### SHORT PROBLEM
Lay out the data as a Markdown table with columns Row and Line, starting with the line containing "Task: Click Published" and going on through the line containing "Action: click(x=558, y=149)", both included. Skip blank lines, and omit the pictures.
START DATA SUPPLIED
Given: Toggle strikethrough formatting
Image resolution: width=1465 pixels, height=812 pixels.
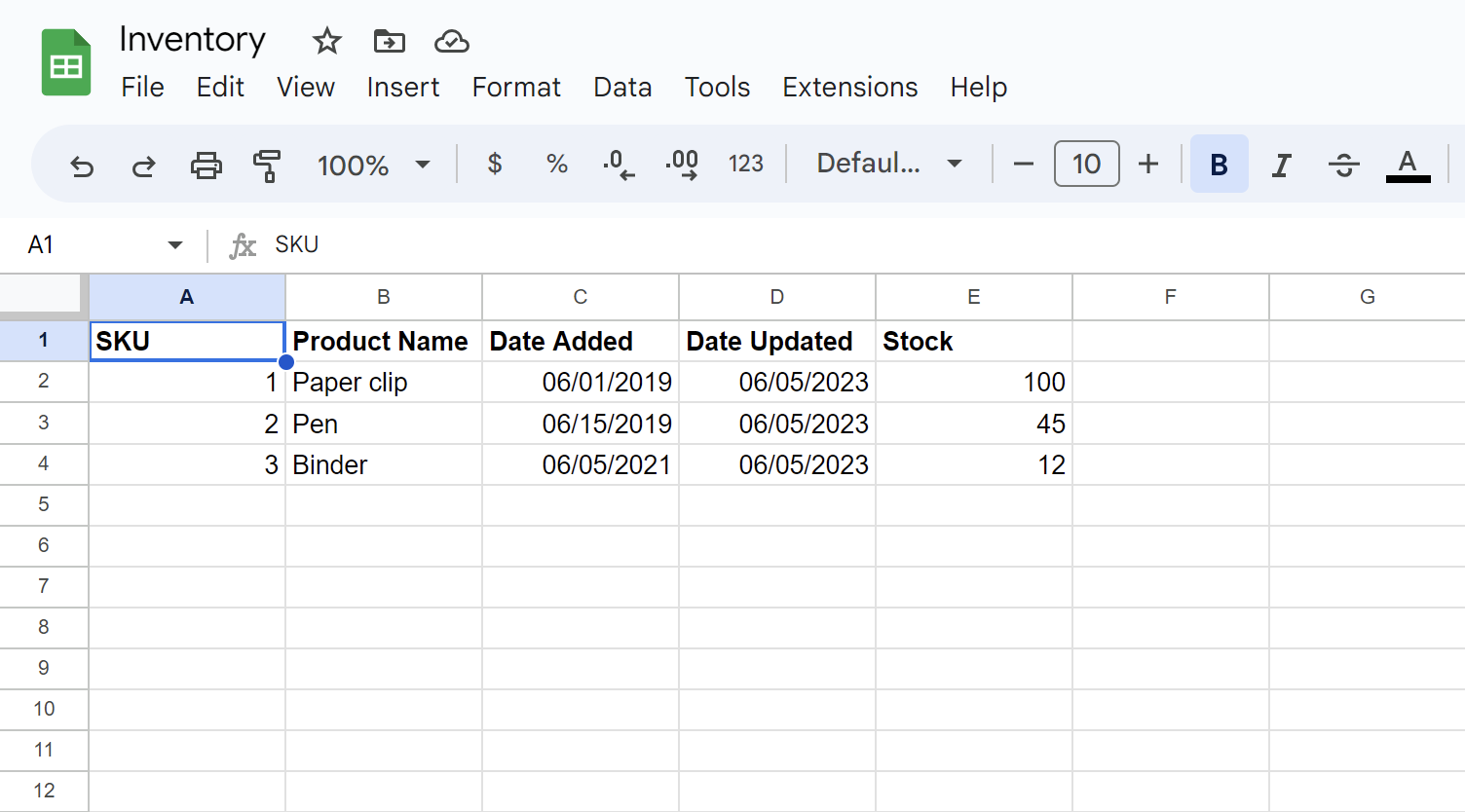Looking at the screenshot, I should (1343, 165).
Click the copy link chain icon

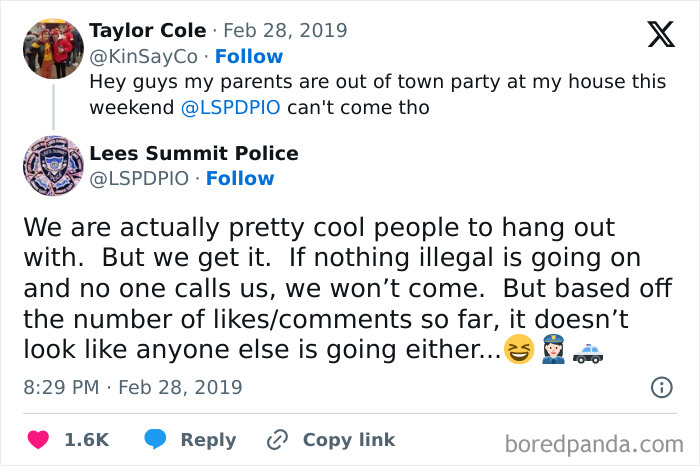[277, 440]
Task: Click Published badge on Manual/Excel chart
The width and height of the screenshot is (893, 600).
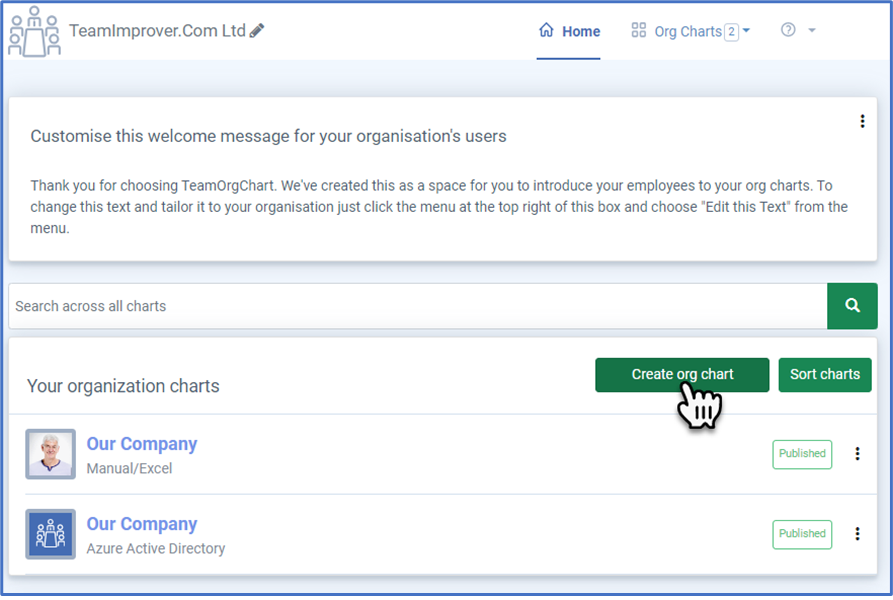Action: point(802,454)
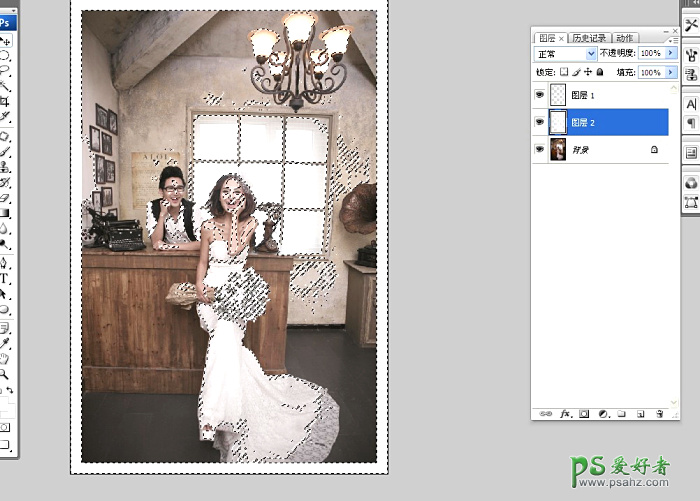The width and height of the screenshot is (700, 501).
Task: Click the 背景 layer thumbnail
Action: click(x=558, y=149)
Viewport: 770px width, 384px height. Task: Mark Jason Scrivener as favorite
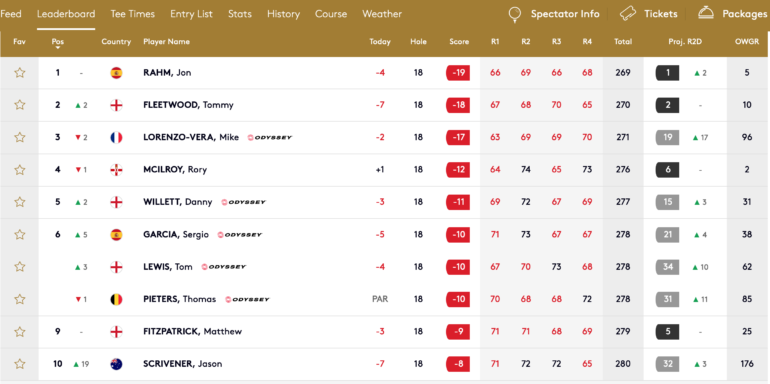[x=20, y=364]
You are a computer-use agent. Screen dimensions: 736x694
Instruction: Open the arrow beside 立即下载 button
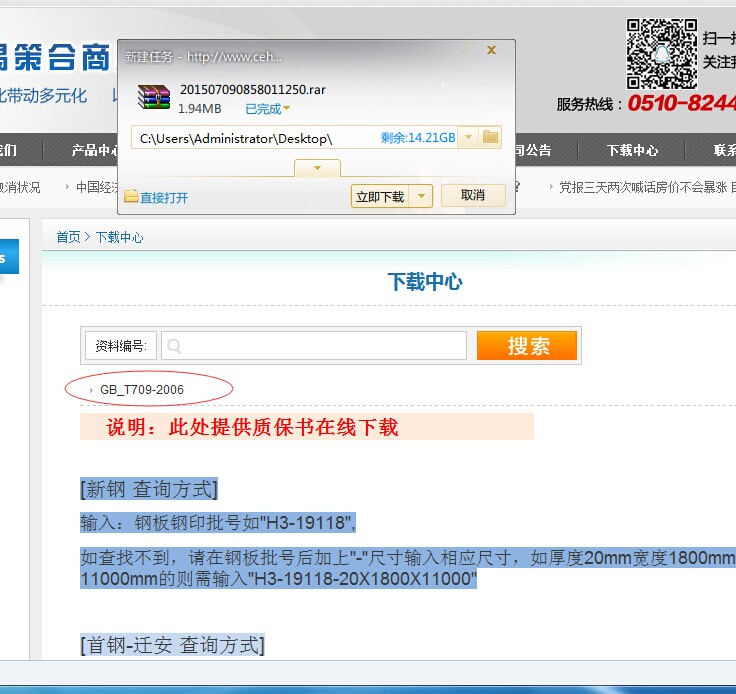(422, 196)
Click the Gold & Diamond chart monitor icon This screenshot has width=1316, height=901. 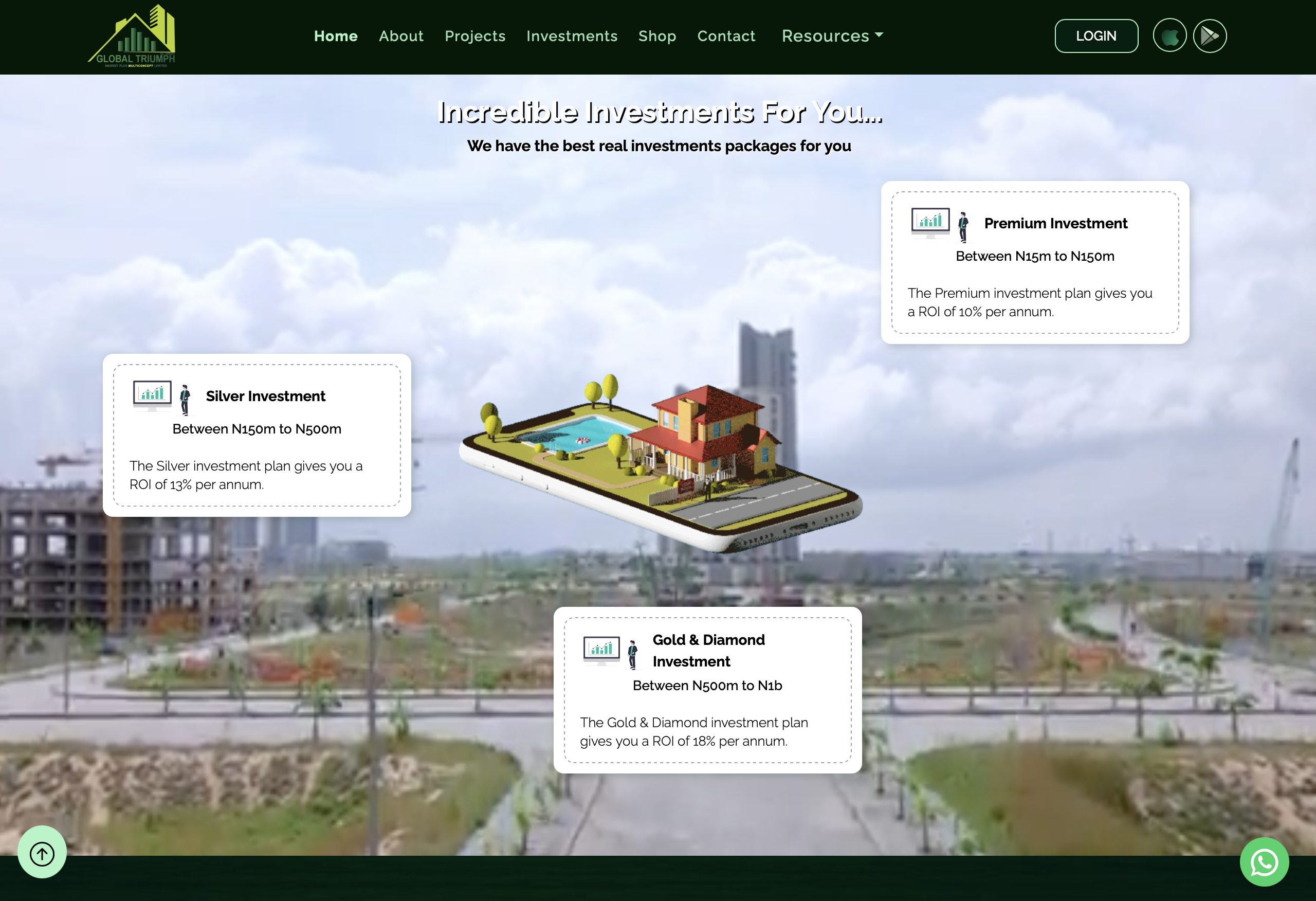601,650
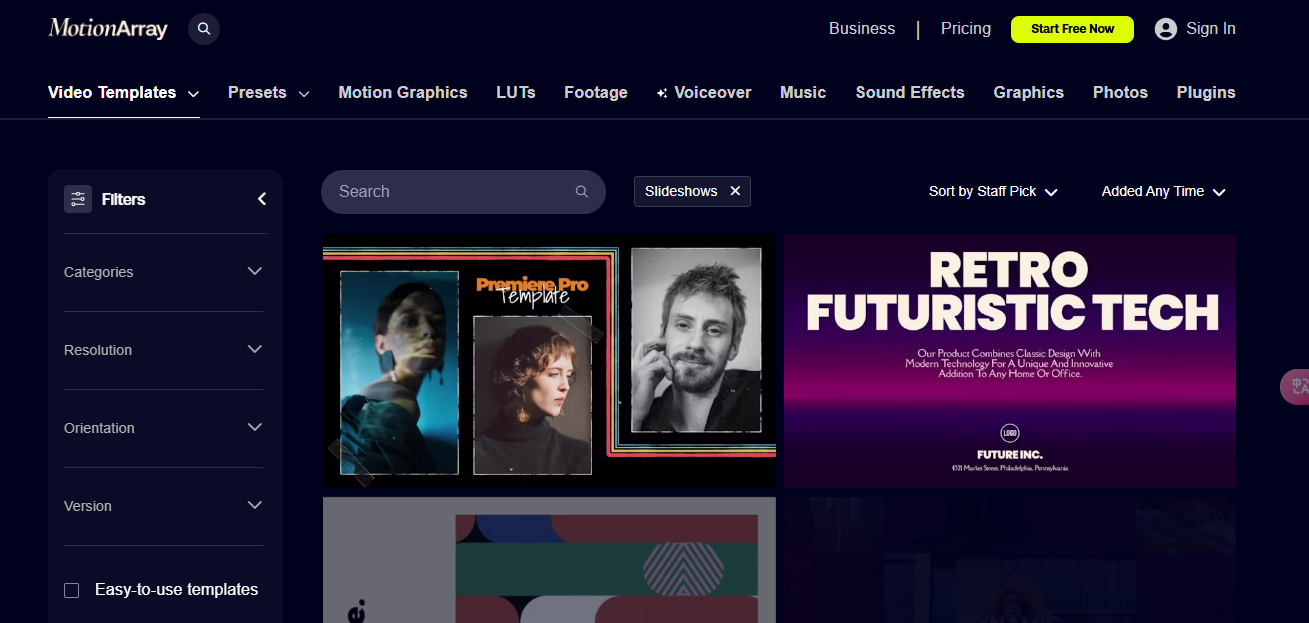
END DATA SUPPLIED
### REPLY
| Row | Line |
|---|---|
| 1 | Task: Click Published badge on Manual/Excel chart |
| 2 | The width and height of the screenshot is (893, 600). |
| 3 | Action: point(802,454) |
| 4 | The width and height of the screenshot is (700, 501). |
| 5 | Task: Click the 背景 layer thumbnail |
| 6 | Action: click(x=558, y=149) |